The movie has some really funny moments. The problem is, they’re all in the first ten minutes, when we see always-a-bridesmaid-never-a-bride Katherine Heigl running back and forth between two weddings at which she is a bridesmaid, to the tune of Michael Jackson’s “Don’t Stop ‘Til You Get Enough.” Yes, a joint Jewish-Hindu wedding where the plump Jewish bride wears a sari and a diamond dot on her forehead is funny . . . the first time.
A glammed-down Heigl–whom make-up artists transform into an unremarkable Plain Jane–has been a bridesmaid 27 times and saved all the tacky dresses to prove it. She has her heart set on her boss, Edward Burns, who barely notices her. But when her gorgeous, narcissistic model sister comes to town, Burns falls for the vapid model and asks her to marry him. Guess who gets stuck planning the wedding?

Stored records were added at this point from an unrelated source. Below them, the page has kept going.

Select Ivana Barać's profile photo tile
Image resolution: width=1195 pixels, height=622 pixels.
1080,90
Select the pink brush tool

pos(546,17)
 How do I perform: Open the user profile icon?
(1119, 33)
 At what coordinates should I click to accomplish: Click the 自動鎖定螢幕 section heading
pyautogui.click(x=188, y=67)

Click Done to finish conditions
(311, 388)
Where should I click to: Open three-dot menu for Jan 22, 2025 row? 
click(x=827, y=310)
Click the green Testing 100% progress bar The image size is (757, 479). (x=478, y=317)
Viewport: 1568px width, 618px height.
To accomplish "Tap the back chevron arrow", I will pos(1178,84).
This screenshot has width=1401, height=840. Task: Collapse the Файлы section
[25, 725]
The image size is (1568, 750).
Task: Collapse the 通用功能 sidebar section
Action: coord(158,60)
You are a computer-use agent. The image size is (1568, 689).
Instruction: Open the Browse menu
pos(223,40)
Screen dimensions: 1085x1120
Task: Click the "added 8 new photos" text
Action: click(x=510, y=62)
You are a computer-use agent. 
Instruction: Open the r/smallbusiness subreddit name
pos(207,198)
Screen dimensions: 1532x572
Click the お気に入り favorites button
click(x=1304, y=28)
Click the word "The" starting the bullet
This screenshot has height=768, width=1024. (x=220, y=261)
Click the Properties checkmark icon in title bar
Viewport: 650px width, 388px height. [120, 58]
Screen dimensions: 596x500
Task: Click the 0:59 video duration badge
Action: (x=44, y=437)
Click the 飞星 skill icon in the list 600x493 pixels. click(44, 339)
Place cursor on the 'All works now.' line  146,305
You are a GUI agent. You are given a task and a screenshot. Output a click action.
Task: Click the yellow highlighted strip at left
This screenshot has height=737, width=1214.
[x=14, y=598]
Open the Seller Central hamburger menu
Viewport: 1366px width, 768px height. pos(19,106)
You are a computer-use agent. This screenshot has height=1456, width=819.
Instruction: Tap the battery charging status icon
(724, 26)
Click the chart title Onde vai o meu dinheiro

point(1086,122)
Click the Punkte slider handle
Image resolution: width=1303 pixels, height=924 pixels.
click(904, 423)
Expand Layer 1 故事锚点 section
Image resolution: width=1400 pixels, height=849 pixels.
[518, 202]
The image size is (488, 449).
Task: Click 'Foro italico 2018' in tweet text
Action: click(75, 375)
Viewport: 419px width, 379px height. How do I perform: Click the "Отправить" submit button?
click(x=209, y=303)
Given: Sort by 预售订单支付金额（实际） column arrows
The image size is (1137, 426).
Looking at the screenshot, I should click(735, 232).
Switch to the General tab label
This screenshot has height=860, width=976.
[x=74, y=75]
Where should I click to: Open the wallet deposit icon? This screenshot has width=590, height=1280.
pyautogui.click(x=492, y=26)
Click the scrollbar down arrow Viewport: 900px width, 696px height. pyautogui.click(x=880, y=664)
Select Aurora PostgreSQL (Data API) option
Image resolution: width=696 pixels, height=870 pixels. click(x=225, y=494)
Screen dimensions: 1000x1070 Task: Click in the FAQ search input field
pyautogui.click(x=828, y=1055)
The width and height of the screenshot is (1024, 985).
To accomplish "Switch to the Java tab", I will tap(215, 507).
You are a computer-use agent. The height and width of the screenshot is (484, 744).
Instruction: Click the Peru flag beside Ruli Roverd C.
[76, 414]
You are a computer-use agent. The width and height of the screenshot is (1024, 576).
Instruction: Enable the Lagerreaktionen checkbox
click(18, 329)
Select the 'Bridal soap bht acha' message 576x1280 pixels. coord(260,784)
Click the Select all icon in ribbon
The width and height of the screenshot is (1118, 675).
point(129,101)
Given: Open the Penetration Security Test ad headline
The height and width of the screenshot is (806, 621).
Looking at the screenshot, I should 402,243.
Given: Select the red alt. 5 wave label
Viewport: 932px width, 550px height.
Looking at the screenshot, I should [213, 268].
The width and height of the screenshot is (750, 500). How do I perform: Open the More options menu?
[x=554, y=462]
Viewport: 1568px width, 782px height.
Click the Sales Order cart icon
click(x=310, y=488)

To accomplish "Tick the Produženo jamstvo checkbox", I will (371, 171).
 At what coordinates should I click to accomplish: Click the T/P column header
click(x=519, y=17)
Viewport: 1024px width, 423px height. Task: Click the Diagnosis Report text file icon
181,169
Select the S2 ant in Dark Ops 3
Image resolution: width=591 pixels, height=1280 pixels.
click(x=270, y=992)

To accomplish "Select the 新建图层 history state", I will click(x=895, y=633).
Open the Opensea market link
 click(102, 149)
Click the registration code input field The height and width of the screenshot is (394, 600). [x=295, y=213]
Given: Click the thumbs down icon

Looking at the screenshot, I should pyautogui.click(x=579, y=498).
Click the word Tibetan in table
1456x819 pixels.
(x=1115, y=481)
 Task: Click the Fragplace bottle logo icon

And in planning the wedding, Heigl meets James Marsden, the wedding columnist for a New York Times-esque daily newspaper. She doesn’t know that Marsden is her favorite columnist, though, and she repeatedly blows him off, as he tries to get to know her. Soon, she falls for his charm, while he is working on a cynical expose of marriages and the wedding industry, using Heigl as his “subject.”
I can’t tell you what happens next because it would spoil the predictable, hackneyed-if-romantic ending. You get the picture. There’s nothing deep here. But it isn’t horrible.